Ragheb Aga

Personal information
- Full name: Ragheb Gul Aga
- Born: 10 July 1984 (age 42) Nairobi, Kenya
- Batting: Right-handed
- Bowling: Right arm medium-fast
- Role: All-rounder

International information
- National side: Kenya (2004–2014);
- ODI debut (cap 27): 11 September 2004 v India
- Last ODI: 30 January 2014 v Scotland
- ODI shirt no.: 75
- T20I debut (cap 16): 2 August 2008 v Netherlands
- Last T20I: 26 November 2013 v Canada
- T20I shirt no.: 75

Domestic team information
- 2007–2010: Sussex (squad no. 28)

Career statistics
| Competition | ODI | T20I | FC | LA |
| Matches | 12 | 20 | 22 | 33 |
| Runs scored | 150 | 213 | 443 | 396 |
| Batting average | 16.66 | 13.31 | 14.76 | 15.84 |
| 100s/50s | –/1 | 0/1 | –/1 | –/1 |
| Top score | 86 | 52* | 66* | 86 |
| Balls bowled | 402 | 288 | 2,038 | 1,034 |
| Wickets | 8 | 15 | 34 | 25 |
| Bowling average | 40.00 | 20.40 | 38.44 | 35.52 |
| 5 wickets in innings | 0 | 0 | 1 | 0 |
| 10 wickets in match | 0 | 0 | 0 | 0 |
| Best bowling | 2/17 | 3/24 | 5/46 | 4/14 |
| Catches/stumpings | 3/0 | 7/0 | 9/0 | 8/0 |
- Source: Cricinfo, 12 May 2017

= Ragheb Aga =

Kenyan cricketer (born 1984)

Ragheb Gul Aga (born 10 July 1984) is a Kenyan cricketer, who played as an all-rounder for Kenya in ODIs and T20Is and for Sussex in English domestic cricket.

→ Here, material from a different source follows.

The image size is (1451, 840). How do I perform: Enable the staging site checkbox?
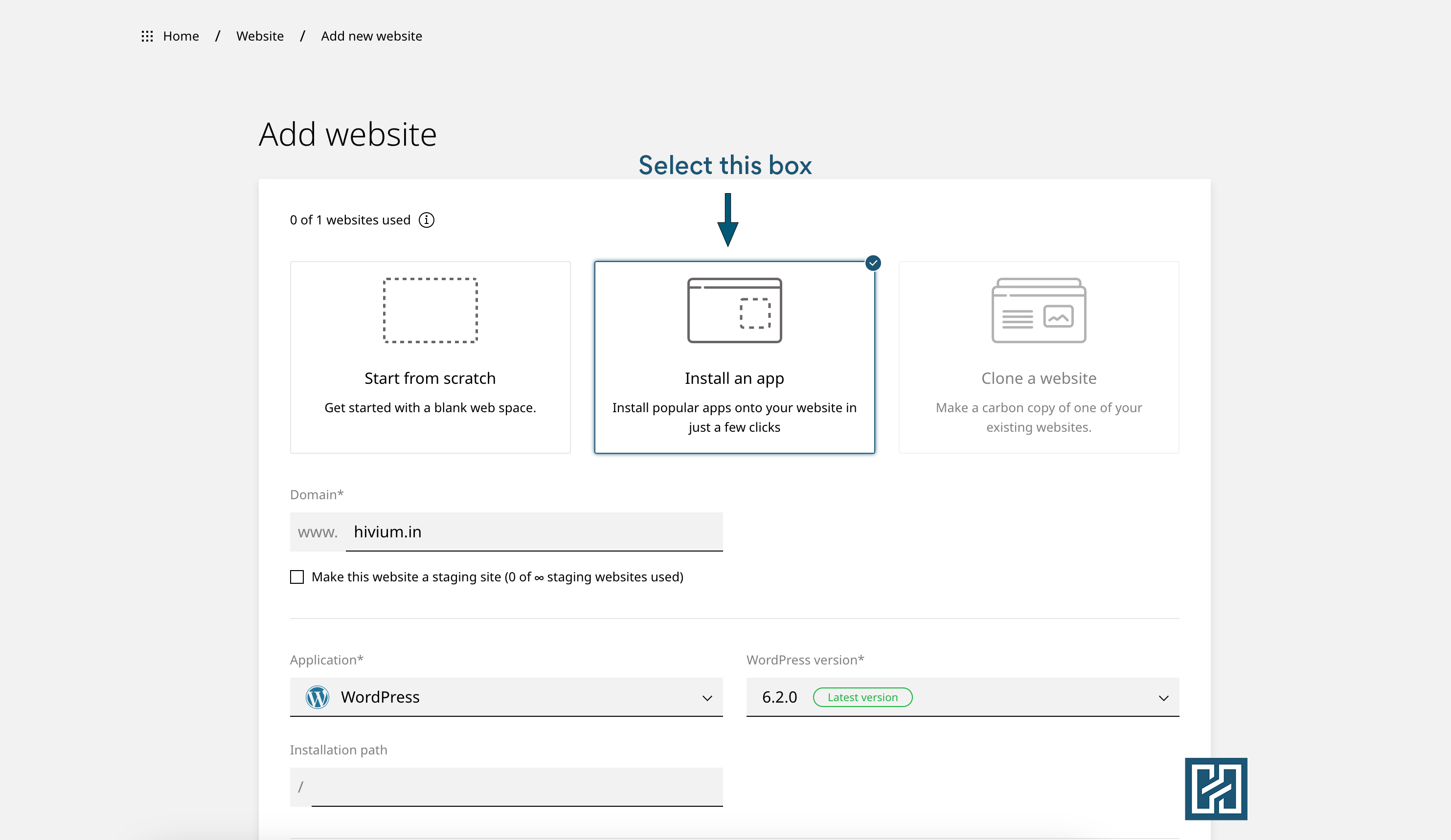[296, 576]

He became Kenya's third captain in two months in November 2004 when he captained the team at the Intercontinental Cup Finals in place of Hitesh Modi.

==County career==
In 2008, Aga signed a one-year deal to play County cricket for Sussex, having played List A cricket for the county during the 2007 season. He was, however, surprisingly recalled to the Kenya side in 2008. Aga spent a further two seasons at Sussex, finally being released by the county at the end of the 2010 season.

==Records==
Aga was the first batsman to score a T20I half-century when batting at number 8 (or lower), when he scored 52 not out against Scotland on 13 November 2013. This was the highest score at this position until it was exceeded by Simi Singh in 2018.